2. The Full Court was correct to take the view that the fact of notification triggers an obligation of procedural fairness on the part of the Tribunal to disclose the fact of notification to the applicant for review. Breach of that obligation of procedural fairness constitutes jurisdictional error on the part of the Tribunal if, and only if, the breach is material [see Hossain]. The breach is material if it operates to deny the applicant an opportunity to give evidence or make arguments to the Tribunal and thereby to deprive the applicant of the possibility of a successful outcome.

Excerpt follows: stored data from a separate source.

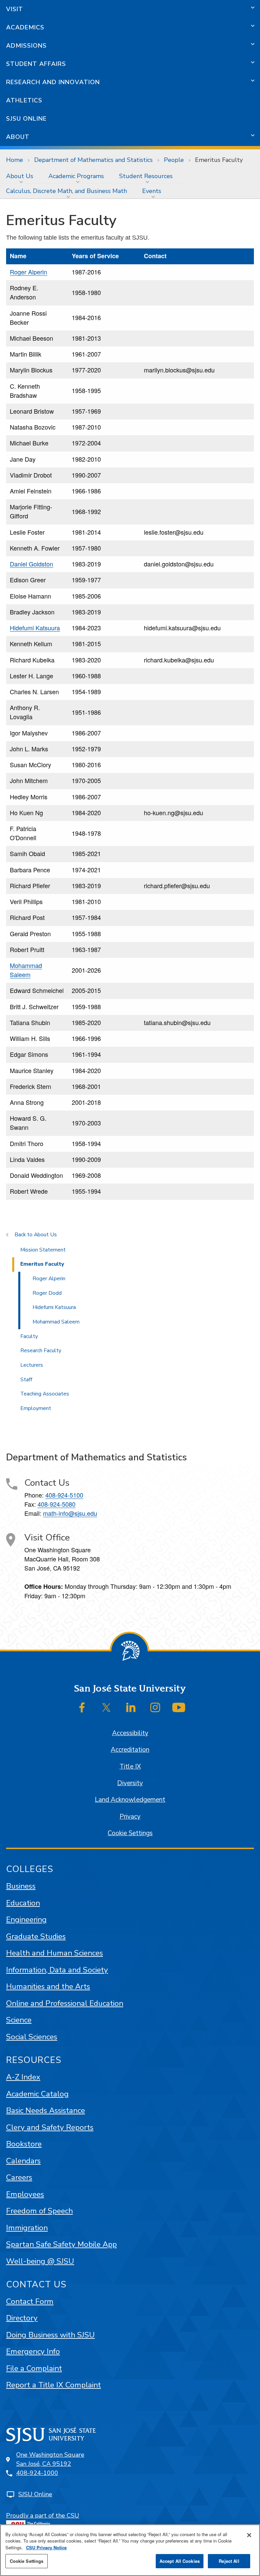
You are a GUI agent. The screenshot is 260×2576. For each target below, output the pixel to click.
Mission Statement (43, 1250)
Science (18, 2020)
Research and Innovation (53, 82)
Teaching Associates (44, 1394)
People (174, 160)
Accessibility (130, 1733)
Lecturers (31, 1365)
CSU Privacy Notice (46, 2547)
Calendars (23, 2161)
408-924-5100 (64, 1494)
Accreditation (130, 1749)
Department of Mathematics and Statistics (93, 160)
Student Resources (146, 176)
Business (21, 1886)
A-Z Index (23, 2077)
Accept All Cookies (179, 2561)
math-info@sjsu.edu (70, 1513)
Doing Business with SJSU (50, 2335)
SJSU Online (26, 119)
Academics (25, 27)
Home (14, 160)
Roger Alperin (28, 271)
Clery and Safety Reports (49, 2127)
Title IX (130, 1766)
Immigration (27, 2227)
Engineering (26, 1919)
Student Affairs (36, 64)
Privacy (130, 1816)
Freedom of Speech (39, 2211)
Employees (25, 2194)
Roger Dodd (47, 1293)
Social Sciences (31, 2037)
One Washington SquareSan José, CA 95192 (50, 2459)
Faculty (29, 1336)
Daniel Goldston (31, 563)
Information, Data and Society (57, 1970)
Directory (22, 2318)
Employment (35, 1408)
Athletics (24, 100)
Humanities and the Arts (48, 1986)
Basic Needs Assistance (45, 2110)
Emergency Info (33, 2351)
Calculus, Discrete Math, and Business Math (66, 191)
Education (23, 1903)
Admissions (26, 46)
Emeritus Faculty (42, 1264)
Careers (19, 2177)
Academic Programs (76, 176)
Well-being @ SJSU (40, 2261)
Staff (26, 1379)
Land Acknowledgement (130, 1799)
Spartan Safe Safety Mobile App (61, 2244)
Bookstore (24, 2144)
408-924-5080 (56, 1504)
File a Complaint (34, 2368)
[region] (130, 2550)
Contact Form (29, 2301)
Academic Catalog (37, 2094)
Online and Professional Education (64, 2003)
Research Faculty (40, 1350)
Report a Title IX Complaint (53, 2385)
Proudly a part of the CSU (42, 2515)
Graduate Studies (36, 1936)
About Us (19, 176)
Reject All (229, 2561)
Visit (14, 9)
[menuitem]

3. The Full Court was also correct to take the view that an incorrect notification results in jurisdictional error if, and only if, the incorrect notification is material, again in the sense that it operates to deprive the applicant of the possibility of a successful outcome [see Hossain].

4. Where materiality is put in issue in an application for judicial review of a decision of the Tribunal, it is a question of fact in respect of which the applicant for judicial review bears the onus of proof. The Full Court was correct to hold in CQZ15 that evidence of the content of notified information can be relevant to the determination of materiality and can on that basis be admissible in such an application…

NETTLE AND GORDON JJ handed down a separate, joint judgement, which essentially held the same views.